##### Given records #####

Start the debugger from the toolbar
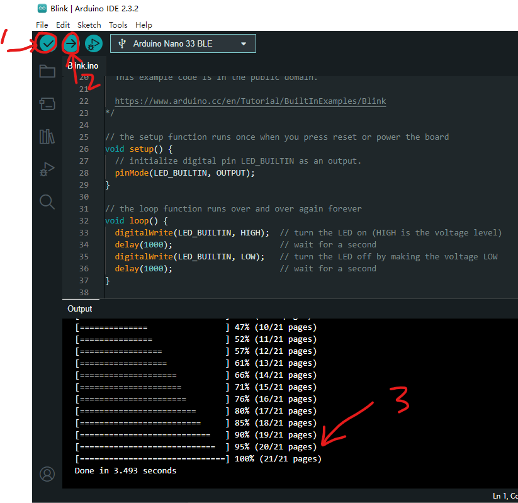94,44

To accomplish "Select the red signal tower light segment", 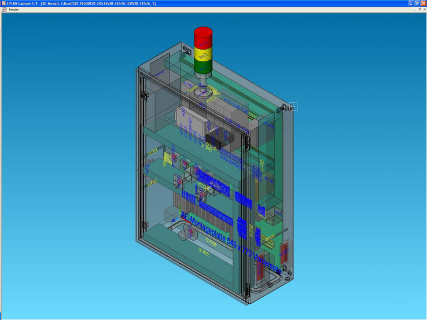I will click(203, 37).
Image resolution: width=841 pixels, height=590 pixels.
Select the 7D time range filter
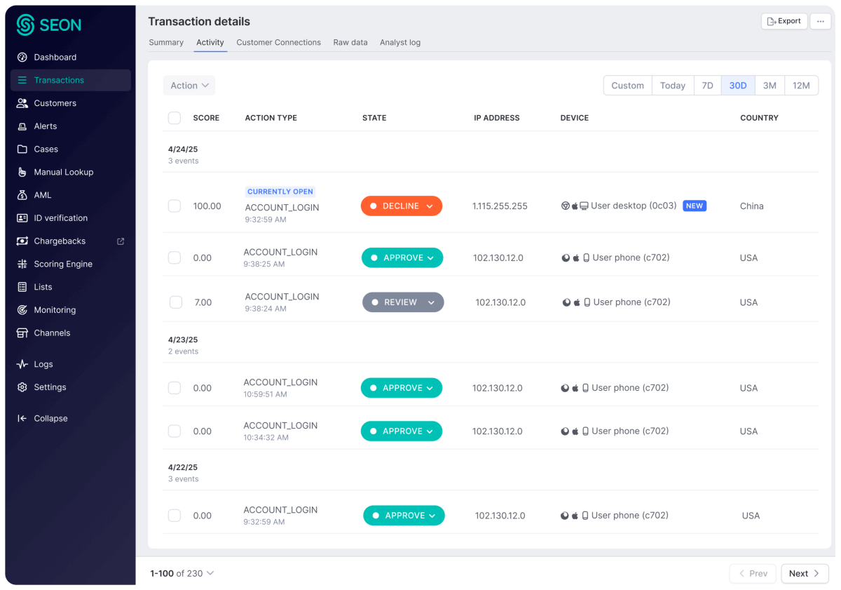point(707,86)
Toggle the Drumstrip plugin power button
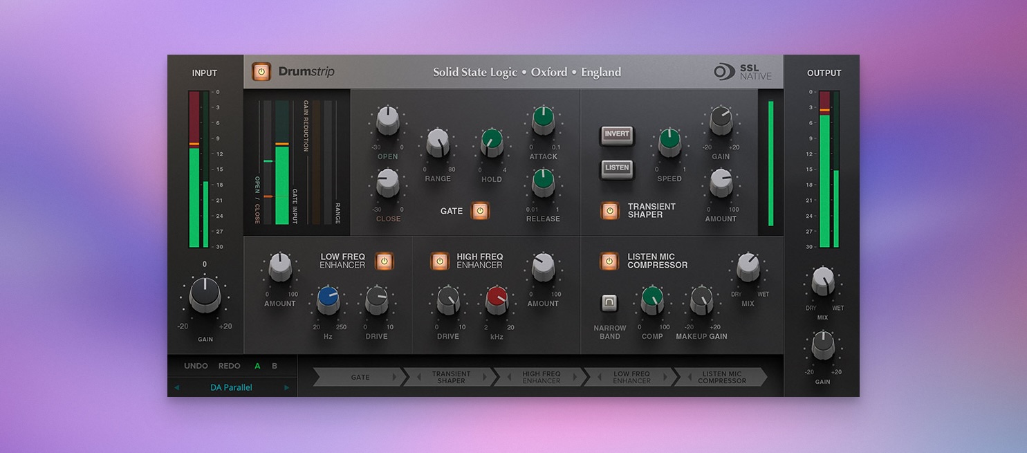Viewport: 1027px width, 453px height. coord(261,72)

#####

- **Description of the task**:
Your copy must begin at the line containing "Select the 7D time range filter" and end at the last line of the material above. Reproduce each line exactly, but not the pictures.

- **Output for this exercise**:
Select the 7D time range filter
point(707,86)
Toggle the Drumstrip plugin power button
Viewport: 1027px width, 453px height. coord(261,72)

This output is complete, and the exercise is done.